Posted on 04/02/2022 4:17:07 PM PDT by MarvinStinson
The Yale Law School professor who attempted to keep order as protesters disrupted a panel on free speech urged her colleagues in a Thursday letter to recognize the disruption as a "blatant violation of Yale’s Free Expression policy," a statement that contradicts conclusions reached by the law school's dean.
"This is an important moment," Professor Kate Stith said in a memo to all tenured faculty at the law school. "Any formal determination that the March protest at Yale Law School did not violate Yale’s policy on Free Expression would set a terrible precedent at Yale and elsewhere."
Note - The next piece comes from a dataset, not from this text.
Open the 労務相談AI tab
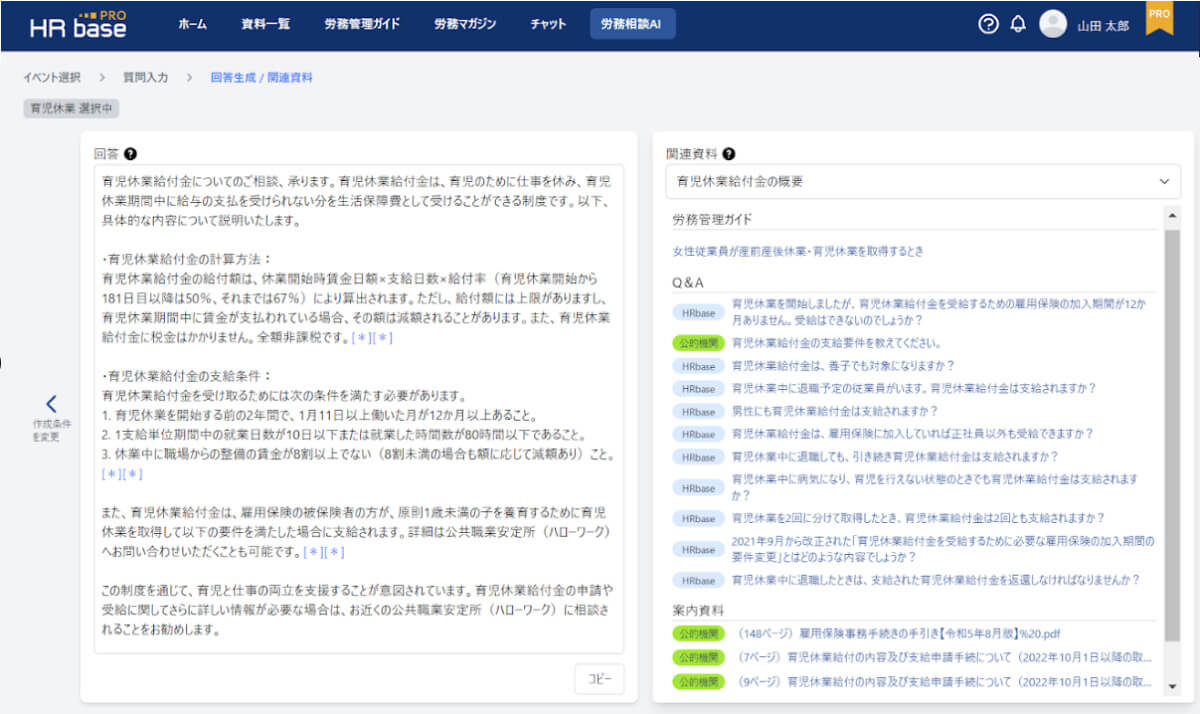The width and height of the screenshot is (1200, 714). (632, 25)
The memo came three days after Heather Gerken, the dean of the law school, suggested that the students who attempted to drown out the panel and made speakers fear for their safety hadn’t violated Yale’s free speech policies.
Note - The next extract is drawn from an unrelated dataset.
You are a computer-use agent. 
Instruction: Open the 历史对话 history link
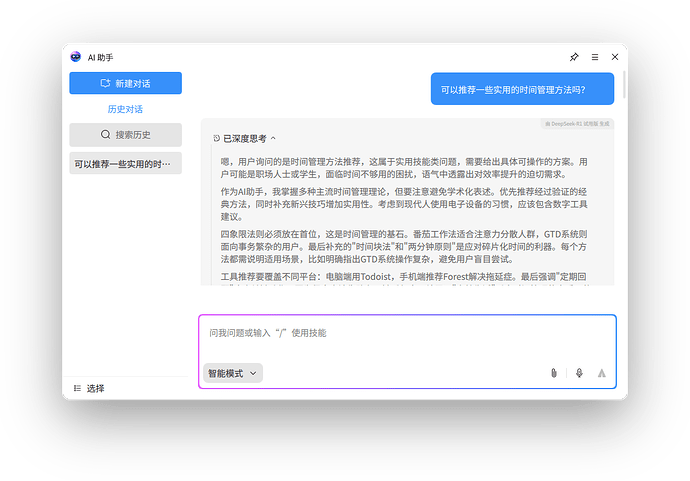point(125,109)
"Had the protesters shut down the event, our course of action would have been straightforward—the offending students without question would have been subject to discipline," Gerken told the law school Monday. But "in accordance with the University’s free expression policy, which includes a three-warning protocol, those protesting exited the room after the first warning, and the event went forward."
Much of Stith’s memo reads like a blow-by-blow refutation of Gerken. "Yale’s Free Expression policy does not only prohibit disruption that successfully shuts down an event or class," Stith said. "Rather, Yale’s policy prohibits ‘disrupting' an event, including ‘interfer[ing] with speakers' ability to be heard and of community members to listen.’"
"Limiting Yale’s policy to prohibit only ‘shutting down' events would make no sense," she went on, because "whether to shut down an event depends on the speakers’ and audience members’ personalities, hearing abilities, and preferences as to which is worse—giving in and stopping the event, or continuing in hard-to-speak/hard-to-hear and uncomfortable circumstances."
Furthermore, Stith noted, the protest did succeed in shutting down two events: a faculty meeting that had to be moved to Zoom, and a nearby class that couldn’t continue due to noise from the protest.
"As a former prosecutor, I know well that not every violation has to be an occasion for sanctions," Stith concluded, calling the fracas an "opportunity" to educate students about free speech. "That said, we cannot make the most of this opportunity unless we recognize that a blatant violation of Yale’s Free Expression policy occurred on March 10."
Stith became the target of the roughly 120 student protesters after she asked them to "grow up."
At Yale disrupting the free speech of others is considered an act of free speech.
One voice crying our in the wilderness that is Yale today.
Then EVERY single participant in a disrupted event has a private right of action against the school for breach of contract.
The professor is clueless.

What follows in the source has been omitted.